# Contributing to Narrative Engine
Thanks for your interest in contributing! Here's how to get started.
## Getting Started
1. Fork the repository and clone your fork
2. Make sure you have Rust stable installed: `rustup update stable`
3. Build the project: `cargo build`
4. Run the tests: `cargo test`
## Development Workflow
1. Create a branch for your change
2. Make your changes
3. Run `cargo test` to ensure all tests pass
4. Run `cargo clippy` and fix any warnings
5. Run `cargo fmt` to format your code
6. Submit a pull request
## Code Style
- Follow the conventions in [CLAUDE.md](CLAUDE.md)
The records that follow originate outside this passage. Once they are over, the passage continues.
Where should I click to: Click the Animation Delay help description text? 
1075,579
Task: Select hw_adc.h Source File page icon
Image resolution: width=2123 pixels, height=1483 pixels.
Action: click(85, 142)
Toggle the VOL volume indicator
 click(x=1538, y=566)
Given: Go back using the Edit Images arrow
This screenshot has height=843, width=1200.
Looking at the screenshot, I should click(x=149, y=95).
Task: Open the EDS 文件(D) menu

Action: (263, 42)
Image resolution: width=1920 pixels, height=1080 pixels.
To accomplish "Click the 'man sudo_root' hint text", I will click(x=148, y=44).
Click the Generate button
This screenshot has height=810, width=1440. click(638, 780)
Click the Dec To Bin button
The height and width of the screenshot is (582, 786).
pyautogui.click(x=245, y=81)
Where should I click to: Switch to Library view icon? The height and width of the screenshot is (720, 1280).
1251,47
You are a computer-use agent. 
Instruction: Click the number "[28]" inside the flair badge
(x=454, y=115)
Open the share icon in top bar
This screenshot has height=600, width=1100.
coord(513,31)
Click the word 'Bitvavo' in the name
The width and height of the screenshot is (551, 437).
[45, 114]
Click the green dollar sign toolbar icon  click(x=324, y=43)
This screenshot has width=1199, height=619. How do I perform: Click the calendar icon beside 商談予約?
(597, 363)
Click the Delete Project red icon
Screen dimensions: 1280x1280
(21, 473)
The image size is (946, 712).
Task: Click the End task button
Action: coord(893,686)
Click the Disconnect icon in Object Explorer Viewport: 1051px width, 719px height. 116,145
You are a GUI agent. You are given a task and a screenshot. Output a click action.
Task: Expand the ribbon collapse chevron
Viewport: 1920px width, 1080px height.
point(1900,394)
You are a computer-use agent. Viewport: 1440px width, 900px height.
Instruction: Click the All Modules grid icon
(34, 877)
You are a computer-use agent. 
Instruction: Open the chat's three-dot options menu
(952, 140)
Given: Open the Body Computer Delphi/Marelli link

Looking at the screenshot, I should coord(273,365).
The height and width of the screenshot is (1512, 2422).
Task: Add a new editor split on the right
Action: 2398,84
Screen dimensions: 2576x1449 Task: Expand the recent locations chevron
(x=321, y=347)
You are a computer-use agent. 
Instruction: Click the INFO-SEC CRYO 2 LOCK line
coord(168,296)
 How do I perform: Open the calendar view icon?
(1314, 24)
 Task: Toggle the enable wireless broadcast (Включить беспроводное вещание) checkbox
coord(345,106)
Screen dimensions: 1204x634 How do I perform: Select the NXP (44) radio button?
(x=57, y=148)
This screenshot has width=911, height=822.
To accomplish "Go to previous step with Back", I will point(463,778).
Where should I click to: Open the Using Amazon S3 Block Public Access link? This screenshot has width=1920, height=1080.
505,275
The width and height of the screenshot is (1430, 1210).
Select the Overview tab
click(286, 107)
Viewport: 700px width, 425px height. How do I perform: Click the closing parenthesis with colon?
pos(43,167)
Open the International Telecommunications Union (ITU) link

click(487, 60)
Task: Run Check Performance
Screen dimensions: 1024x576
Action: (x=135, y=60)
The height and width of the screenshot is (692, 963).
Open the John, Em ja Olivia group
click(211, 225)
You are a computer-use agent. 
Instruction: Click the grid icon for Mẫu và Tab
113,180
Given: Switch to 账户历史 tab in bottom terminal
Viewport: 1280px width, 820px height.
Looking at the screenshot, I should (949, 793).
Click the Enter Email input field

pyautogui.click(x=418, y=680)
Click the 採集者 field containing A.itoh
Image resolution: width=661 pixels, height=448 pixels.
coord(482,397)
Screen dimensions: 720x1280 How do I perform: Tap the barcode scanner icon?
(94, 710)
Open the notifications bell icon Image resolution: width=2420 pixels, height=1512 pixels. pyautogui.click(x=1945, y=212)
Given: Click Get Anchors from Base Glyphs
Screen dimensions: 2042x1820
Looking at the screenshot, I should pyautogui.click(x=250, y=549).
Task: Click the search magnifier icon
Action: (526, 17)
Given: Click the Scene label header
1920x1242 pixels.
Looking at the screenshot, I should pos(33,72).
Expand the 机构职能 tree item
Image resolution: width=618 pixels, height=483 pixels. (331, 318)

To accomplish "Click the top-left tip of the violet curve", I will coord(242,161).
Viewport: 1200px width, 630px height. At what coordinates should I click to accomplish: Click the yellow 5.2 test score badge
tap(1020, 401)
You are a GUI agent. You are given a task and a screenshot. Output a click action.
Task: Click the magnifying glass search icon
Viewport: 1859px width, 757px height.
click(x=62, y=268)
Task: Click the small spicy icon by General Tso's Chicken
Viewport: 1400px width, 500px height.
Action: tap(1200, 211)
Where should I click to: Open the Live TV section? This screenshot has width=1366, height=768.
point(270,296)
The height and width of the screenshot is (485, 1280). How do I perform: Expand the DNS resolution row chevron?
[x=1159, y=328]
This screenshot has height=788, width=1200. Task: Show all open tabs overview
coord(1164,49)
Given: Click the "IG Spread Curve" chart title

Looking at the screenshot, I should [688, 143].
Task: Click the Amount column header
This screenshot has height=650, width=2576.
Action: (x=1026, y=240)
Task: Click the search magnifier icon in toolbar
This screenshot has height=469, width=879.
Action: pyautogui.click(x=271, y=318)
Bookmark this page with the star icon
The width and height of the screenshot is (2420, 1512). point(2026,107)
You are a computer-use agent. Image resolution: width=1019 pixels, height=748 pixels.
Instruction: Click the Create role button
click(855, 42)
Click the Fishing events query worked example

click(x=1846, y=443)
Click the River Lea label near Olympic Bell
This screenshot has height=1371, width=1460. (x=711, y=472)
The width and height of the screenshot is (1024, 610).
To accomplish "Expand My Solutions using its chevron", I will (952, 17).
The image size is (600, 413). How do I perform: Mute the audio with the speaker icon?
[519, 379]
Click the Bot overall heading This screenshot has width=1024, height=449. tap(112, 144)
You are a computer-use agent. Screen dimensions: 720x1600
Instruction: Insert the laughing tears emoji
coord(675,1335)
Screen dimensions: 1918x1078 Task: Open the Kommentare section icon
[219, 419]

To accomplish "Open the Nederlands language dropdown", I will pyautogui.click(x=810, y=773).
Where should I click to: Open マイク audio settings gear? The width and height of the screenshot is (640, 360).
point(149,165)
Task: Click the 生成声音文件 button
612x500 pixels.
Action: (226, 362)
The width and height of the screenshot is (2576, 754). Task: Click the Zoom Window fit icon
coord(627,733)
- Use `thiserror` for error types; every public function returns `Result<T, NarrativeError>`
- Prefer `&str` over `String` in function signatures where possible
- Use newtypes for IDs (`EntityId`, `VoiceId`, etc.) — no raw integers in public APIs
- No `unwrap()` or `expect()` outside of tests
- All randomness goes through the seedable `StdRng` in the pipeline context
## Architecture
Before making changes, read the [Design Document](docs/narrative_engine_design_doc.md) to understand the architecture. Key principles:
- **Data vs. code boundary** — the engine defines the *process*, games define the *content*. Don't add game-specific logic to `src/`.
- **Narrative Functions** separate what's happening narratively from how it's expressed.
- **Tags** are the universal coupling mechanism. The engine never interprets tag meaning.
## Content Contributions
Grammar rules, voice profiles, and genre template data live in `genre_data/`. Content contributions (new voices, grammar patterns, genre templates) are welcome. Use the grammar linter to validate your changes:
```bash
cargo run --bin grammar_linter -- genre_data/
```
## Reporting Issues
Open an issue on GitHub with:
- A clear description of the problem or suggestion
- Steps to reproduce (for bugs)
- Expected vs. actual behavior
- Rust version (`rustc --version`)
## License
By contributing, you agree that your contributions will be licensed under the [MIT License](LICENSE).